▶ [Text block]

* Start *

Kathleen Fitzpatrick // @[email protected]
Note: Thank you!
Note: Though I invoke the notion of "crisis" in my title, it's only to point to its inevitability: conversations about the university that could be are in large part driven by the state of the university today,
Note: which, as Paul Reitter and Chad Wellmon suggest, is in a state of "permanent crisis," and has been more or less since its inception. In fact, they argue that we rely on that sense of crisis, and in particular of the ways in which we are swimming against the larger cultural tides, to give us purpose.
- the labor crisis
- the economic crisis
- the political crisis
Note: On the other hand, there are some particularities to our situation today that it's worth paying attention to, including (CLICK) The labor crisis, as more and more good positions -- with job security, adequate salaries, full benefits, and above all academic freedom -- are being sucked into the gig economy.
- (CLICK) This of course works hand-in-hand with the economic crisis that our institutions are mired in. As public funding provides a smaller and smaller portion of university budgets, the costs of higher education have shifted radically from the state to individual students and their families. As those costs escalate, the pressure on students to think of higher education as a market exchange grows.
- (CLICK) And in the midst of all that, there is of course the political crisis, which has been brewing for decades but has taken a particularly acute turn in the last few years. The attacks that we've seen on critical race theory, the moves to ban books from libraries, the attempts to eradicate tenure, the growing interference in the curriculum -- all provide evidence of a growing backlash against the critical functions that the university serves.
Note: So what I'm hoping to bring to the table today is the idea that we have at hand some of the means of responding to the crises faced by our fields and our institutions, and that we can demonstrate through the ways that we do our work a better path for the future of the university at large. I've argued at length for the ways that stronger connections between our institutions and the many publics that we serve might help facilitate a renewed sense of higher education as a public good, and I discussed a range of forms of public scholarship, including community-engaged research and open publishing processes, that might help us build those connections. But all of this requires deep institutional change, and in particular a new model for academic leadership via collective action.

* End *

▶ [Exercise task 1] List the three crises named as bullet points in the talk notes on the university.
The dataset entries have no connection to the text about the university.

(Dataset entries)
* Start *

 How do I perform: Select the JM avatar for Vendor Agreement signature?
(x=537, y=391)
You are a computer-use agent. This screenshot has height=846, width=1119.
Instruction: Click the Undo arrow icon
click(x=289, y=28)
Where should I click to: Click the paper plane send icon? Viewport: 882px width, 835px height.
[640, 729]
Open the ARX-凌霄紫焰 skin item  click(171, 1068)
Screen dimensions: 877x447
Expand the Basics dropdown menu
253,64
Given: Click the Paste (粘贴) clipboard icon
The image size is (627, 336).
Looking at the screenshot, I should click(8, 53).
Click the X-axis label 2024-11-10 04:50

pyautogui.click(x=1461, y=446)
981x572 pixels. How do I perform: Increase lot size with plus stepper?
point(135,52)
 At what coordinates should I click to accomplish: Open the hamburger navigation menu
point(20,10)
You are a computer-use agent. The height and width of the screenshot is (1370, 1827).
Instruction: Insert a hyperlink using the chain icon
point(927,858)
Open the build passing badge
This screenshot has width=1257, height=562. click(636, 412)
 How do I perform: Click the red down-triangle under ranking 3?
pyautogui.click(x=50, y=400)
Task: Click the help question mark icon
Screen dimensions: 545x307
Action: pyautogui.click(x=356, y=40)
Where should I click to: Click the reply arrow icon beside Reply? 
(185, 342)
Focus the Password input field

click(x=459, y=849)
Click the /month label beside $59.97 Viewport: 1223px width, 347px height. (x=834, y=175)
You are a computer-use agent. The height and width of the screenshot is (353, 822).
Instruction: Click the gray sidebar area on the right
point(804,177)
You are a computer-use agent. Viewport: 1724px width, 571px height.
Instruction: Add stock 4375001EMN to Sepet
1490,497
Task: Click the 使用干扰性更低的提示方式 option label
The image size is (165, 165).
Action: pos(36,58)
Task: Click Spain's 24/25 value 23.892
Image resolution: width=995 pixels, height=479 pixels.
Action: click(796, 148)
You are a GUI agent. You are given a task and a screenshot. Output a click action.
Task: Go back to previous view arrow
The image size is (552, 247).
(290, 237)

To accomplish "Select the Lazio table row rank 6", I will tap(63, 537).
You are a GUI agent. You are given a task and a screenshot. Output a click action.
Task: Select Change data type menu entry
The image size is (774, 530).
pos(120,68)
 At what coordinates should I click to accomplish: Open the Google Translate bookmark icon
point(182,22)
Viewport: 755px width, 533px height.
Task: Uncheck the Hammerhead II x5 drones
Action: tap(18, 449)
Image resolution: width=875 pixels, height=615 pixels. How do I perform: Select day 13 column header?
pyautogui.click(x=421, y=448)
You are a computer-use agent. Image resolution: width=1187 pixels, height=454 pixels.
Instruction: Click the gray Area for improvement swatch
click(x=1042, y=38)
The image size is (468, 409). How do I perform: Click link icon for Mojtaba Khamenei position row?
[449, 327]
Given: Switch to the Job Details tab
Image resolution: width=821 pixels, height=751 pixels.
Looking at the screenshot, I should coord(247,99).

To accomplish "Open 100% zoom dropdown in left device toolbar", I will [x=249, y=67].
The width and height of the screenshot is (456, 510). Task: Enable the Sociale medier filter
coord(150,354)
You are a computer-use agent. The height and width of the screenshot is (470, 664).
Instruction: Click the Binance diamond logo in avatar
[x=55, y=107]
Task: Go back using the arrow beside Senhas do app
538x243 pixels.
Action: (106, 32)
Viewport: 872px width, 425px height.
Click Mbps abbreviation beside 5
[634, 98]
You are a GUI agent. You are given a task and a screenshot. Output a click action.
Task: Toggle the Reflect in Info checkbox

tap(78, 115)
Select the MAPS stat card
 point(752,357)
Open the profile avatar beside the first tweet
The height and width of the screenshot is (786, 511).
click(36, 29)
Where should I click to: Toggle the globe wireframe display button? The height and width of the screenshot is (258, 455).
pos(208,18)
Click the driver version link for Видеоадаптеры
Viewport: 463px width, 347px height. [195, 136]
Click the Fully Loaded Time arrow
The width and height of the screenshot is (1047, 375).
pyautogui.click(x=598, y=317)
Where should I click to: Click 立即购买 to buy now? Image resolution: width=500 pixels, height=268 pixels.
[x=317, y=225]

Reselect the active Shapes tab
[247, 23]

* End *

▶ [Exercise task 2] Write out the lines of the dataset entries beginning with the line that contains "Given: Click the Paste (粘贴) clipboard icon" and continuing through the line that contains "Click the /month".

▶ [Correct output 1]
- the labor crisis
- the economic crisis
- the political crisis

▶ [Correct output 2]
Given: Click the Paste (粘贴) clipboard icon
The image size is (627, 336).
Looking at the screenshot, I should click(8, 53).
Click the X-axis label 2024-11-10 04:50

pyautogui.click(x=1461, y=446)
981x572 pixels. How do I perform: Increase lot size with plus stepper?
point(135,52)
 At what coordinates should I click to accomplish: Open the hamburger navigation menu
point(20,10)
You are a computer-use agent. The height and width of the screenshot is (1370, 1827).
Instruction: Insert a hyperlink using the chain icon
point(927,858)
Open the build passing badge
This screenshot has width=1257, height=562. click(636, 412)
 How do I perform: Click the red down-triangle under ranking 3?
pyautogui.click(x=50, y=400)
Task: Click the help question mark icon
Screen dimensions: 545x307
Action: pyautogui.click(x=356, y=40)
Where should I click to: Click the reply arrow icon beside Reply? 
(185, 342)
Focus the Password input field

click(x=459, y=849)
Click the /month label beside $59.97 Viewport: 1223px width, 347px height. (x=834, y=175)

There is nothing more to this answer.